Masters field adds 10 qualifiers from end-of-year world rankings

Lucas Glover held down the 50th spot in the final world ranking of the year, making him one of 10 players who will be added to the invitation list to play in the Masters.

The field has eight more players than it did at this time a year ago.

The Masters takes the top 50 in the Official World Golf Ranking at the end of the calendar year, and it will take the top 50 not already invited from the world ranking published a week before the tournament is held April 10-13.

The addition of the 10 players brings the field to 85 players who are eligible and expected to play. There were 77 players who were eligible at this time a year ago, a difference that would point to weaker fields in the PGA Tour’s FedExCup Fall.
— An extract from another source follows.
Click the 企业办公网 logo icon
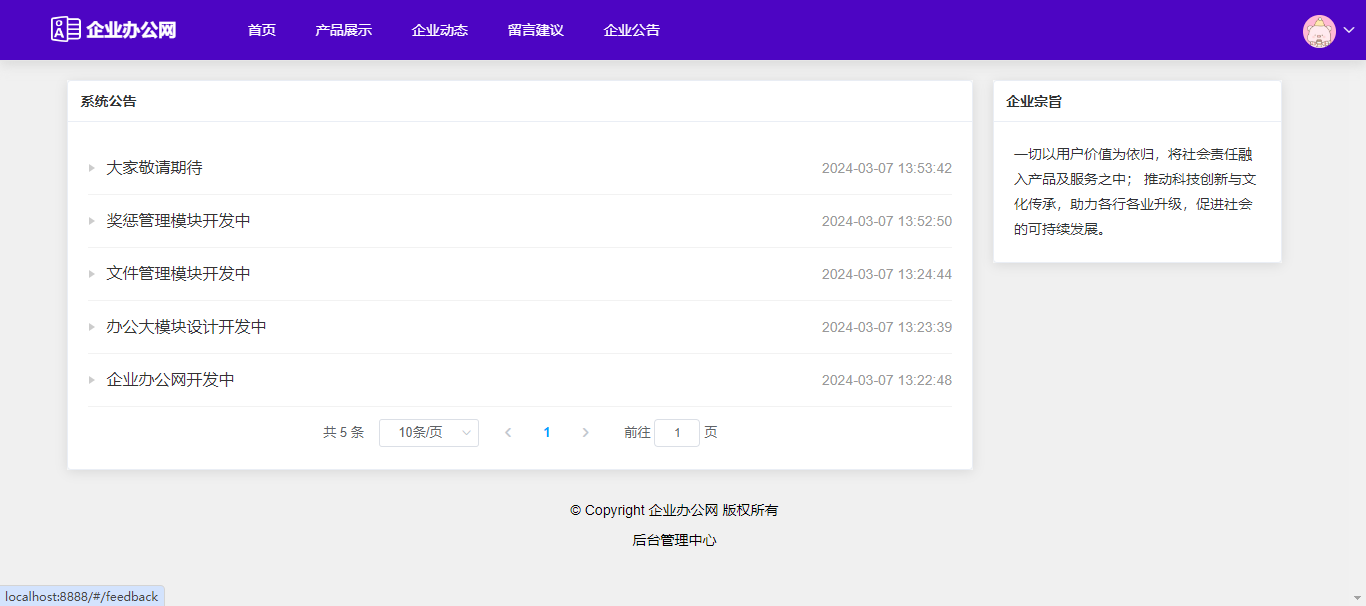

The Masters has the smallest field of the four majors, and Augusta National prefers that it stays below 100 to give players an experience unlike any other. It last topped 100 players in 1966, when there were 103 players in the field.

The Masters had 89 players this year.

Glover had dipped outside the top 50 in the last few weeks, but the ranking is based on a formula that measures a two-year period with points gradually losing value.

Tom Kim at No. 21 was the highest-ranked player who had not already qualified. The others to get in through the world ranking are Nick Dunlap, Max Greyserman, Rasmus Hojgaard, Jason Day, Corey Conners, Denny McCarthy, Justin Rose and Min Woo Lee.

It was the second straight year McCarthy and Lee earned spots in the Masters through the year-end world ranking. Neither has won on the PGA Tour.

How players qualified for the 2025 Masters Tournament at Augusta National Golf Club.

A year ago, four players from the 77 who had qualified by the end of the year earned invitations by winning PGA Tour events in the fall. This year, all eight fall winners were not eligible when they won tournaments.

Five of those fall winners — Matt McCarty, Kevin Yu, Nico Echavarria, Rafael Campos and Maverick McNealy — will be playing the Masters for the first time.

The PGA Tour went back to a calendar schedule for 2024, with several big events (including the Olympics) packed into the schedule. Most of the top players did not enter a PGA Tour event over the last three months of the year.

The Masters will add to the field with the Latin America Amateur Championship winner, any winner of a PGA Tour event that offers full FedExCup points, and the top 50 from the world ranking published on March 31. Fourteen tournaments will offer an invitation before the Masters.

Augusta National also could choose to use a special invitation. It offered three last year, including one to Joaquin Niemann of LIV Golf, noting his victory in the Australian Open and another top finish in Australia in his effort to play worldwide.

Thorbjorn Olesen of Denmark also received a special invitation because he played primarily on the European tour. The club historically is not that favorable to PGA Tour members because they have more avenues to get in.

Among those who missed out on the top 50 was Nicolai Hojgaard, who shot 76 on the final day at Augusta this year and tied for 16th. Hojgaard, who played in the Ryder Cup in 2023, missed by one shot qualifying for the Masters in the category that takes the top 12 finishers.

His twin brother, Rasmus Hojgaard, will make his debut in April.